Inference on new nodes using Link Prediction

Hi, I am training a GraphSAGE model using this tutorial WWW20-Hands-on-Tutorial/3_link_predict.ipynb at master · dglai/WWW20-Hands-on-Tutorial · GitHub. However, I don’t understand how inference on new nodes would work. Those nodes that are not included in the test or train set. Should the new nodes already be included in the graph ‘g’ before making inference? Can someone help.
The model predicts on the the test set in the following way:

    logits = net(g, inputs)
    pred = torch.sigmoid((logits[train_u] * logits[train_v]).sum(dim=1))

How can I use this on my new nodes?
Also,

node_embed = nn.Embedding(g.number_of_nodes(), 5)  # Every node has an embedding of size 5.
inputs = node_embed.weight                         # Use the embedding weight as the node features.
nn.init.xavier_uniform_(inputs)

Does the inputs value include information from the node features, in this case ‘club’ and ‘club_onehot’?

Do these new nodes have known edges?

No, not as such. I have a homogenous graph where you have to predict the successor of each node, so essentially predict the edge.

Then the benefit of GNNs will be rather limited as you can not leverage any structures. One possibility is to manually construct similarity-based edges both during training and inference.

Oh, okay. I will check it out, Thanks. Although my idea was more like using features to calculate the node representation and this could be used for new nodes.

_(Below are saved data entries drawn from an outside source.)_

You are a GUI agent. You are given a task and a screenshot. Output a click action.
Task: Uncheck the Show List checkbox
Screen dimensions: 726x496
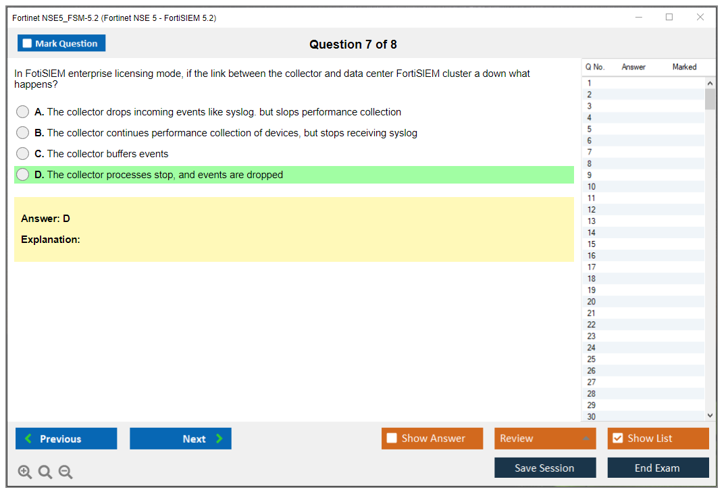coord(617,439)
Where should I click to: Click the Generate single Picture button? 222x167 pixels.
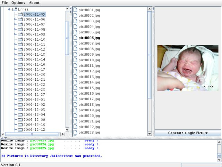tap(188, 133)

  1. Can you clarify for me if the inputs variable in the tutorial gets some information from the features implicitly? Because I can’t find any explicit use of features anywhere in it.
node_embed = nn.Embedding(g.number_of_nodes(), 5)  # Every node has an embedding of size 5.
inputs = node_embed.weight                         # Use the embedding weight as the node features.
nn.init.xavier_uniform_(inputs)
  1. If I use the features like here, how can I include features that are tensors(or arrays).
    Can the csv look like this with the feat column where second feature is [1,2,3]
    "0.5477868606453535, [1,2,3], 0.936706701616337".
    For example, i want to use a one hot encoded feature, how can I do that?
  1. Can you clarify for me if the inputs variable in the tutorial gets some information from the features implicitly? Because I can’t find any explicit use of features anywhere in it.

From the code, it seems that this graph does not have input node features. Instead, the model learns node embeddings from scratch.

  1. If I use the features like here, how can I include features that are tensors(or arrays).
    Can the csv look like this with the feat column where second feature is [1,2,3]
    "0.5477868606453535, [1,2,3], 0.936706701616337".
    For example, i want to use a one hot encoded feature, how can I do that?

What do you mean by including features? You don’t necessarily need to use this data format. You can have some PyTorch tensors on disk and load them into memory.

From the code, it seems that this graph does not have input node features. Instead, the model learns node embeddings from scratch.

Yes, That’s what i thought. I was confused because they had used one hot encoding for a column.

What do you mean by including features?

I have some columns in a csv that I would like to use as features for the nodes.

You don’t necessarily need to use this data format. You can have some PyTorch tensors on disk and load them into memory.

Oh, okay. That would mean I will have to change the model as well. Can you share a code for that?

The other tutorial that uses the features of nodes, they use a single ndata['feat'] with shape (no.of nodes, no.features), and i am trying to do something similar for myself as well.

This is equivalent to learning an embedding table as the first layer is equivalent to slicing rows of the first learnable weight matrix.

Oh, okay. That would mean I will have to change the model as well. Can you share a code for that?

The other tutorial that uses the features of nodes, they use a single ndata['feat'] with shape (no.of nodes, no.features), and i am trying to do something similar for myself as well.

Do you mean you want to both use node features and learn node embeddings from scratch? You can simply use an MLP to project the input node features and concatenate the results with the node embeddings.